Overall, just like Hong Kong, Macao’s situation is much better 25 years after its handover.
For example, just to cite a few official statistics, Macao’s per capita GDP quadrupled to $66,835 in 2023 from $15,388 in 1999. Also, the city’s GDP has expanded to $47.1 billion in 2023 from $6.55 billion in 1999.
Furthermore, according to customs statistics, from 1999 to 2023, cross-border trade between Guangdong and Macao totaled 307.29 billion yuan ($42.18 billion), with an average annual growth of 5.9 percent. In the first 10 months of this year, the total value of imports and exports between Guangdong and Macao reached 15.88 billion yuan, an increase of 25.7 percent compared with the same period last year.
Regarding Macao’s labor market, its unemployment rate remained steady at 1.7 percent in the three months ending in October 2024, marking the fourth consecutive period of no change and the lowest rate since January 2020. The number of unemployed people was unchanged from the previous period at 6,700, while total employment decreased by 1,800 to 377,500. These are indeed good numbers.
“The non-gaming industries accounted for over 60 percent of Macao’s GDP last year, meaning that we’re shifting away from a gaming-dominant economy,” said Ho Iat-seng, chief executive of the Macao SAR. Ho said the “one country, two systems” principle gives Macao a high degree of autonomy. And Macao has continued to promote development with strong support from the central government.
It is also interesting to note that while Macao has for long been associated with gambling, its economy is diversifying, to the point that it can play an important and complementary role in the GBA.
Indeed, the differences between the two SARs, Hong Kong and Macao, can partly be explained by their different legacies. When the Portuguese departed Macao in 1999 after 442 years of colonial rule, they left a region with a rich cultural heritage and an enclave whose economy centered on gambling.

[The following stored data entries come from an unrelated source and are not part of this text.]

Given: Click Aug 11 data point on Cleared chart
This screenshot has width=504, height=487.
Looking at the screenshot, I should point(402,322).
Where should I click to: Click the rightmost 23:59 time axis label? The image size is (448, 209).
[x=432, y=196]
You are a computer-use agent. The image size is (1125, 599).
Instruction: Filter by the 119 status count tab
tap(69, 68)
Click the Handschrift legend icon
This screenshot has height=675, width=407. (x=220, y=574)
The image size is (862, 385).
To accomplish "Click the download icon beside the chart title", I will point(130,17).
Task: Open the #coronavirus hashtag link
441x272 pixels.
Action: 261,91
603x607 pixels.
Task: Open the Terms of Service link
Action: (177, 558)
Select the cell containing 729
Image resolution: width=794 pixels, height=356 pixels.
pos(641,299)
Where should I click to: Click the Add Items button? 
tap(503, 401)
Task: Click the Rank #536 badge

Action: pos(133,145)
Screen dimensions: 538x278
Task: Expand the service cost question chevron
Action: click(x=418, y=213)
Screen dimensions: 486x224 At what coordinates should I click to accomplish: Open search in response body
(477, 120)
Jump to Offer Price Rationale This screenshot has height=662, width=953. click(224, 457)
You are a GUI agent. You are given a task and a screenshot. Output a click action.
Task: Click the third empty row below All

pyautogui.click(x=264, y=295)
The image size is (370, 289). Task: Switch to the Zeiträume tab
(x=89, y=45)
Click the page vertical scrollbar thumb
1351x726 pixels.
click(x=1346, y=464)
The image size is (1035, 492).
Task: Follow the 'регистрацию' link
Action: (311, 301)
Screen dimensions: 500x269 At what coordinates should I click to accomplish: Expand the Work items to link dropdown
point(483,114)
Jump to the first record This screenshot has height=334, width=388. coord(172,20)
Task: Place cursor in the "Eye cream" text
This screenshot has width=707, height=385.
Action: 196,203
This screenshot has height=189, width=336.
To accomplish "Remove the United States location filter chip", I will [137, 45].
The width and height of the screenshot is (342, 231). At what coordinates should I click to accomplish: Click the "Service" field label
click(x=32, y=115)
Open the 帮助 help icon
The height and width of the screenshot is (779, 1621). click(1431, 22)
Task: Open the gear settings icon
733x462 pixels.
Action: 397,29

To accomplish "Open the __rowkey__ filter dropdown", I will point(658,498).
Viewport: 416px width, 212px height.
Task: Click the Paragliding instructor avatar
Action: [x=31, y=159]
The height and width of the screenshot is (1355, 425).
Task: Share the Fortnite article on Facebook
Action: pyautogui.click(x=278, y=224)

Hong Kong, on the other hand, was focused on leveraging its geopolitical position as well as its very strong financial industry, allowing it to transform itself into a gateway to the Chinese mainland. The British Hong Kong administration also bequeathed Hong Kong a good education system. This gave rise to an educated elite capable of building a world-class banking and financial services system in support of its equally successful logistics industry and its earlier manufacturing industries, before they moved en masse to the Chinese mainland. In other words, the two SARs took different economic paths, but these can be complementary in many ways.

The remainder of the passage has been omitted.